Man schrieb das Jahr 1978. Von einem Büro am Brahmsplatz im vierten Wiener Bezirk begleitete David Harris eine historische Migrationsbewegung: die Auswanderung hunderttausender Jüdinnen und Juden aus der Sowjetunion über Österreich nach Israel. „Es war eine wunderbare Zeit, ich durfte Menschen betreuen, die die ersten Momente in ihrem Leben in Freiheit verbrachten. Ich nahm sie in Empfang und erlebte, dass das offizielle Österreich half, diese wichtige Migrationsbewegung nach Israel in Gang zu bringen und zu organisieren. Österreichische Soldaten schützten die jüdischen Migranten, und ich dachte immer wieder daran, was Soldaten vierzig Jahre zuvor hier getan hatten. Nun schützten sie Jüdinnen und Juden vor neuen Feinden: palästinensischen Terroristen, der Baader-Meinhof-Bande oder den Roten Brigaden. Es verwirrte mich, vor allem, wenn ich an meinen Vater und sein Bild von Österreich dachte und gleichzeitig erlebte, wie sehr sich dieses Land engagierte, sowjetische Jüdinnen und Juden in die Freiheit zu bringen und sie vor einem kulturellen Genozid zu retten.“
Seinen Eltern war nach dem Anschluss die Flucht in die USA gelungen. Vor allem der Vater wollte nie mehr nach Österreich zurück. „Als sogar der Antrag auf Wiedergutmachung abgelehnt wurde, war mein Vater am Boden zerstört“, erinnert sich David Harris. „Wenige Monate nach der Ablehnung kam ein Brief aus Wien mit einer Entschuldigung, man habe etwas verwechselt und mein Vater würde selbstverständlich eine Wiedergutmachung bekommen. Aber da war mein Vater bereits tot. Wiedergutmachung ist auch so ein Wort. Was geschehen ist, kann man mit einem Scheck nicht ,wieder gut machenʻ, egal wie hoch der Scheck auch immer sei.“
Normales Dilemma
Die Familie seiner 1923 in Moskau geborenen Mutter war in der Stalin-Zeit nach Paris emigriert, später in die USA ausgewandert.
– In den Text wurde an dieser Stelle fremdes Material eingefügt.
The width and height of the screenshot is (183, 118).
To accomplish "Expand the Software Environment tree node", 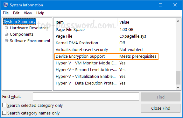I will point(6,41).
Die des Vaters, der 1920 in Budapest geboren wurde, gelangte über Berlin nach Wien. Der Vater galt als Wunderkind der Wissenschaft, doch der „Anschluss“ 1938 beendete nicht nur abrupt das Familienleben – die Großmutter wurde Köchin in der sowjetischen Armee, der Großvater flüchtete nach China und gelangte schließlich in die USA, sein Vater blieb bei einer Tante in Wien –, sondern bedeutete auch das Ende der Schulbildung für seinen Vater. Der floh nach Frankreich, meldete sich bei der französischen Fremdenlegion und landete in Nordafrika, wo er nach dem Sieg der Nationalsozialisten über Frankreich drei Jahre in einem algerischen Arbeitslager interniert wurde. Beim ersten Fluchtversuch wurde er verwundet, doch schließlich schlug er sich mit einer Gruppe von Berbern nach Algier durch. Er heuerte beim amerikanischen Militärnachrichtendienst OSS (Office of Strategic Services) an und wurde für seine lebensgefährlichen Einsätze mit einer neuen Identität ausgestattet.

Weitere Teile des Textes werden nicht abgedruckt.